Déterminisme tenace. Deux chercheuses américaines se sont penchées sur les stéréotypes sexuels qui circulent dans nos sociétés (2). Dans l’inconscient collectif, les femmes sont perçues comme étant serviables, compréhensives, sensibles aux besoins des autres, compatissantes et émotives. Les traits masculins dominants, quant à eux, seraient l’indépendance, la compétition, la prise de décisions, la domination et l’agressivité. En découleraient deux styles de management bien distincts. Les hommes se révéleraient des chefs autoritaires et directifs(3), alors que les femmes privilégieraient un management démocratique et participatif, fondé sur une écoute plus fine de leurs collaborateurs et une plus grande capacité à consulter avant de décider. De là à les cantonner dans certains rôles de direction, comme les fonctions support, il n’y a qu’un pas…

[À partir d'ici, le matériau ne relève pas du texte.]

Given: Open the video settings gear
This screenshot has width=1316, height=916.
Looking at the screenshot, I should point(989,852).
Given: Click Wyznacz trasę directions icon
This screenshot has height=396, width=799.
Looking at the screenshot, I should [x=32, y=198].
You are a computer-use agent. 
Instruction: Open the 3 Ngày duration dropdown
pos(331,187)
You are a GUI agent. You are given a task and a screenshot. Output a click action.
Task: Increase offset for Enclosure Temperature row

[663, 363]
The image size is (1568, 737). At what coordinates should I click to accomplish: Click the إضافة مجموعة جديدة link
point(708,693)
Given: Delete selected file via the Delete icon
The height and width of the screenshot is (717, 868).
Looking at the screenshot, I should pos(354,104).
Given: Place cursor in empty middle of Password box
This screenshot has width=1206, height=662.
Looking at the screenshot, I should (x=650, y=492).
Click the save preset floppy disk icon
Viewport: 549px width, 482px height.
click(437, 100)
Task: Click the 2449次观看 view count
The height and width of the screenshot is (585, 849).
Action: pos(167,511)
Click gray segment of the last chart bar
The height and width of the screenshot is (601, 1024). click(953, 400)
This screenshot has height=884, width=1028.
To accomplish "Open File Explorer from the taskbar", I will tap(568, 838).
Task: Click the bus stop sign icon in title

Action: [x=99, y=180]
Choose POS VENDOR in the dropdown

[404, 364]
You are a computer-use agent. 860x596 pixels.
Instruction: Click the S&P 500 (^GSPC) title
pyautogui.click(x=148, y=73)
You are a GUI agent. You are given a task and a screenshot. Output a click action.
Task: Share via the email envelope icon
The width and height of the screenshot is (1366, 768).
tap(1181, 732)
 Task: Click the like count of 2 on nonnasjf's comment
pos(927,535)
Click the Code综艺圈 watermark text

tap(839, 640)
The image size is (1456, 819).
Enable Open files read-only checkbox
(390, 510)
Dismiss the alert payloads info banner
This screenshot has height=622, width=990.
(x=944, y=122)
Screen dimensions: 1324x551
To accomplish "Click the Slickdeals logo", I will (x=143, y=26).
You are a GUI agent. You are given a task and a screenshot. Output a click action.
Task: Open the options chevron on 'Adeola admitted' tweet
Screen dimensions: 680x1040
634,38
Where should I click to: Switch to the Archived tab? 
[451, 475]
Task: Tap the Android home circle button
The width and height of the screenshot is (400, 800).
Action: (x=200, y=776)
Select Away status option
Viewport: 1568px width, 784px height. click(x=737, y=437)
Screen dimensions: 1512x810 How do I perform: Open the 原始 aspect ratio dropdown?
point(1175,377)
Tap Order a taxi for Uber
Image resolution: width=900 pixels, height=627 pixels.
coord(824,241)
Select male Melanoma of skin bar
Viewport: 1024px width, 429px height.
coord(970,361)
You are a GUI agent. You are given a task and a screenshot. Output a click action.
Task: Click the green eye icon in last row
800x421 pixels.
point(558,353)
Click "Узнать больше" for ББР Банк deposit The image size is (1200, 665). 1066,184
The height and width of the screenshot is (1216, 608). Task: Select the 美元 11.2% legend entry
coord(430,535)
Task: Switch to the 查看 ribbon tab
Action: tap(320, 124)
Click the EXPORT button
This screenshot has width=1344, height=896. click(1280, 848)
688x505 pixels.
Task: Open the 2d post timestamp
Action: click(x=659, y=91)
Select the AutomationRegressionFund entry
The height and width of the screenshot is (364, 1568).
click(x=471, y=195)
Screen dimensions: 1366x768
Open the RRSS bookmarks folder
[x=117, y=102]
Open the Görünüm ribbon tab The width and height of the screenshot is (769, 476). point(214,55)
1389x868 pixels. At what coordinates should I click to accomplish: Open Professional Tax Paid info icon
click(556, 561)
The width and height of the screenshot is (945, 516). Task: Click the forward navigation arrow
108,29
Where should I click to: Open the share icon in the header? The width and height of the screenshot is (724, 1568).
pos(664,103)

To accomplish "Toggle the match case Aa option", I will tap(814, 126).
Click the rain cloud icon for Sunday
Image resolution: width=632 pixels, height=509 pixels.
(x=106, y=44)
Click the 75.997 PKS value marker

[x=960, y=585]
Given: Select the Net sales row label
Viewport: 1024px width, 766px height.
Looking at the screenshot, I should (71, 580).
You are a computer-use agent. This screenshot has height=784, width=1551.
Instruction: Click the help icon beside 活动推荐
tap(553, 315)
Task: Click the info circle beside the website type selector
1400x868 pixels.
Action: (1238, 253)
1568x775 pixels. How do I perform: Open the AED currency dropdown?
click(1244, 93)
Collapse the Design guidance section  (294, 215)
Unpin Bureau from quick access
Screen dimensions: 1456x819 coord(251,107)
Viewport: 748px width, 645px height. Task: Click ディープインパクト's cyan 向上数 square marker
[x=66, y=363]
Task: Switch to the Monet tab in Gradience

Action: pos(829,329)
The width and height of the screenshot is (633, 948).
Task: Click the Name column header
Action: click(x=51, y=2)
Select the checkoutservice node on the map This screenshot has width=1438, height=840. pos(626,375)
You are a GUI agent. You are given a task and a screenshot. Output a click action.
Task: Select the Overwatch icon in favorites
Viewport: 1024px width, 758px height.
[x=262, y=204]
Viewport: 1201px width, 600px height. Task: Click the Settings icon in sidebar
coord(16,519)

Facteurs sociaux. thèses récentes prennent le contre-pied de ces stéréotypes postulant l’existence de valeurs portées exclusivement par les hommes ou les femmes. Trois chercheurs américains ont ainsi montré que les femmes sont des entrepreneurs comme les autres (4). Selon eux, celles qui réussissent ne sont pas différentes de leurs homologues masculins. Leurs recherches montrent plutôt que les deux groupes sont similaires en matière de motivation, de passé, d’environnement, etc. La réussite tiendrait plus à des facteurs sociaux. «Le sexe n’est pas une variable pertinente pour différencier les styles de leadership, renchérit Sarah Saint-Michel, enseignante-chercheuse au Centre de recherche en management de Toulouse (université Toulouse 1 / CNRS). Les femmes aux commandes sont des leaders comme les autres. L’idée d’un leadership propre aux femmes est infondée.» Pour parvenir à cette conclusion, la chercheuse a compilé 25 enquêtes européennes et américaines sur les qualités attribuées aux dirigeants et a analysé les réponses des collaborateurs de 20 000 patrons(5).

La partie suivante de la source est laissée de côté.